Firstly I don't like the floors ruling, but you're lacking some details to say for sure, once cards are in the muck and no longer easily identifiable or retrievable they are dead. That is pretty consistent across the board for tournament and most cash tables out there. You didn't mention specifically how they entered the muck though so I'll explain what I mean. By easily identifiable and retrievable what this typically means the dealer has taken the players cards, touched the muck(so technically dead), quickly realised this and didn't fully muck the cards, i.e. was able to stop them going fully in the muck. Another example of this is the dealer placed them on top of the muck and can confirm that to the floor.

Now it's tricky as the player is all-in. Typically in a tournament an all-in player's hand cannot be declared dead. If you check as an example the WSOP rules, rule 70 you'll see it has a line "...the Tournament Staff reserves the right to retrieve the folded/mucked cards if the cards are clearly identifiable". This doesn't mean they will be able to retrieve the cards 100% of the time, but they can do something about it, hence the reserves the right. You will get floors that will call the hand dead and won't entertain retrieving the cards, you will get floors who will straight up ask for the cards, communicate with the dealer and attempt to reasonable get the cards. Whatever they decide someone is likely going to be unhappy about what has happened. Ultimately it is up to a player to table and protect their hands, and this is even more so in an all-in situation. I say table their hand as no matter what an exposed, tabled all-in hand is always retrievable and identifiable (well duh) and hence cannot be killed until a better hand is tabled.

Cash game situation is different, and if it's a larger stake the floor may straight up ask the players in the situation what they want to happen. Sometimes you'll get players who will agree to let the all-in player take something back and just end the hand. It's a lot more flexible in a cash game situation and even more so in the higher stakes cash games. This massively depends on who is playing of course as well.

If ever in doubt of a place's rules on this situation, simply ask a floor staff what ruleset they're using or what the ruling in the casino, cardroom, or club would be. Different places will have slightly different processes.

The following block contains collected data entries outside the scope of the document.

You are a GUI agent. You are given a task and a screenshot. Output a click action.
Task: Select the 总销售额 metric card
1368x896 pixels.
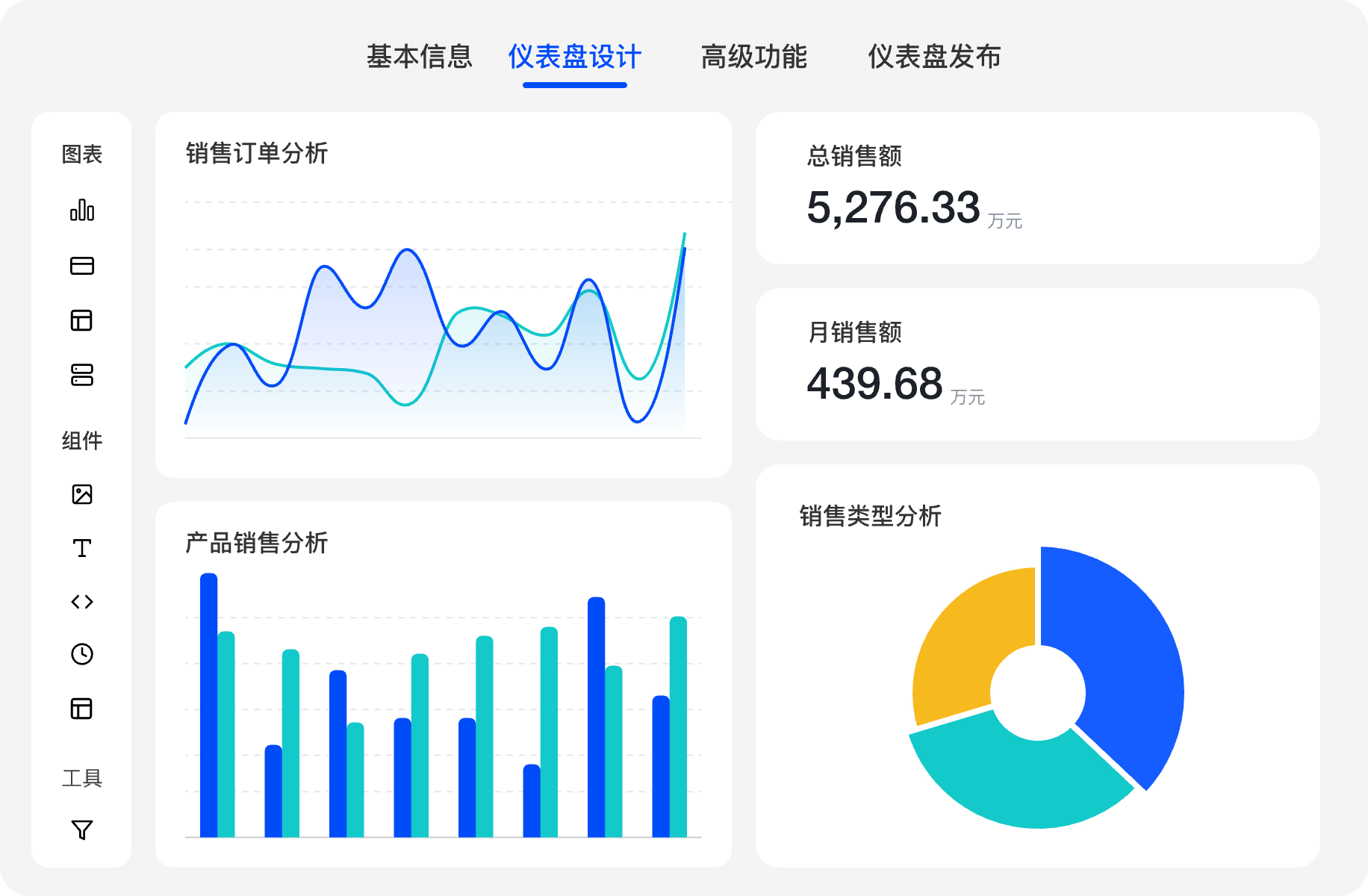tap(1037, 188)
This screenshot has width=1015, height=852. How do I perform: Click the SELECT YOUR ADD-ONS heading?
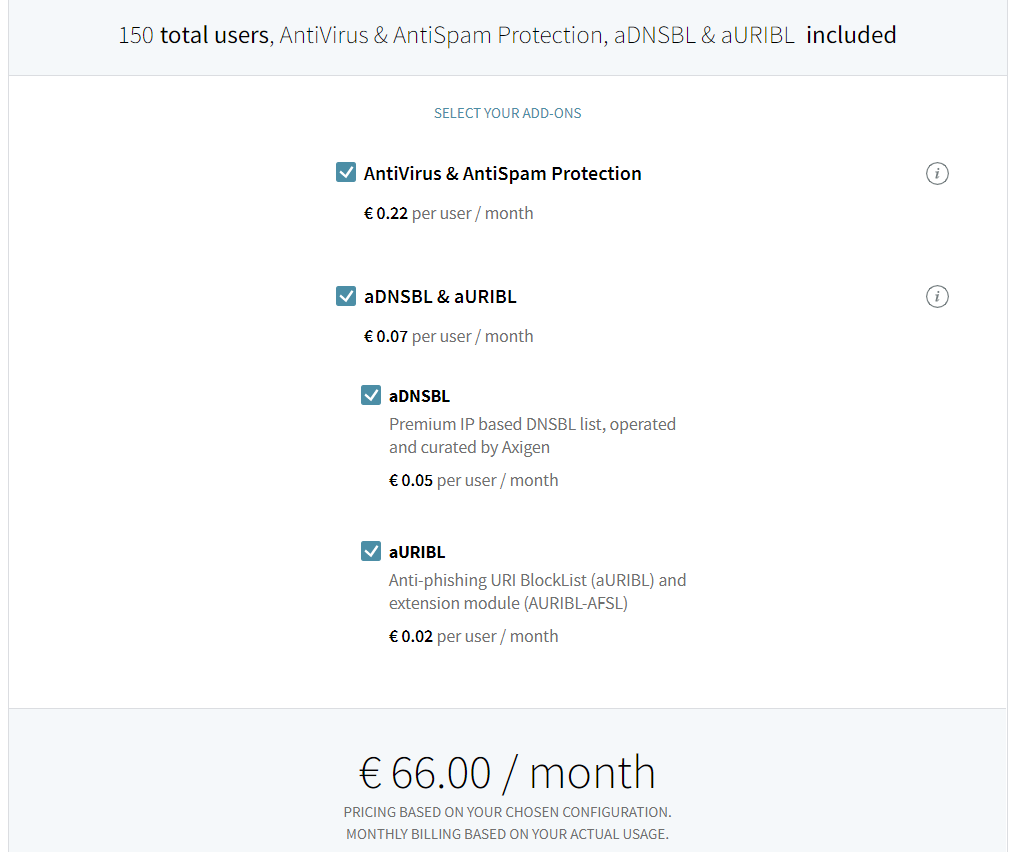point(507,113)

Finally as I so often say, if this is for a homegame situation, remember you are playing with people who are likely your friends. Be reasonable, discuss as a group and come to a group decision how your homegame wants to handle this going forward. While being strict might be best for the integrity of a game, but being too strict will see homegame players not want to play in the future. Homegames are even more of a different situation as the players can decide what's the solution. If you do reach a decision, write it down, record it so it's consistent from that point in the homegame.

TL;DR if the hand is easily recovered a floor will recover it, if it's not it is dead, it's up to the player to protect their hand, and not the dealer. Tournaments are stricter to the letter, cash games and especially the higher stakes ones have a larger degree of flexibility.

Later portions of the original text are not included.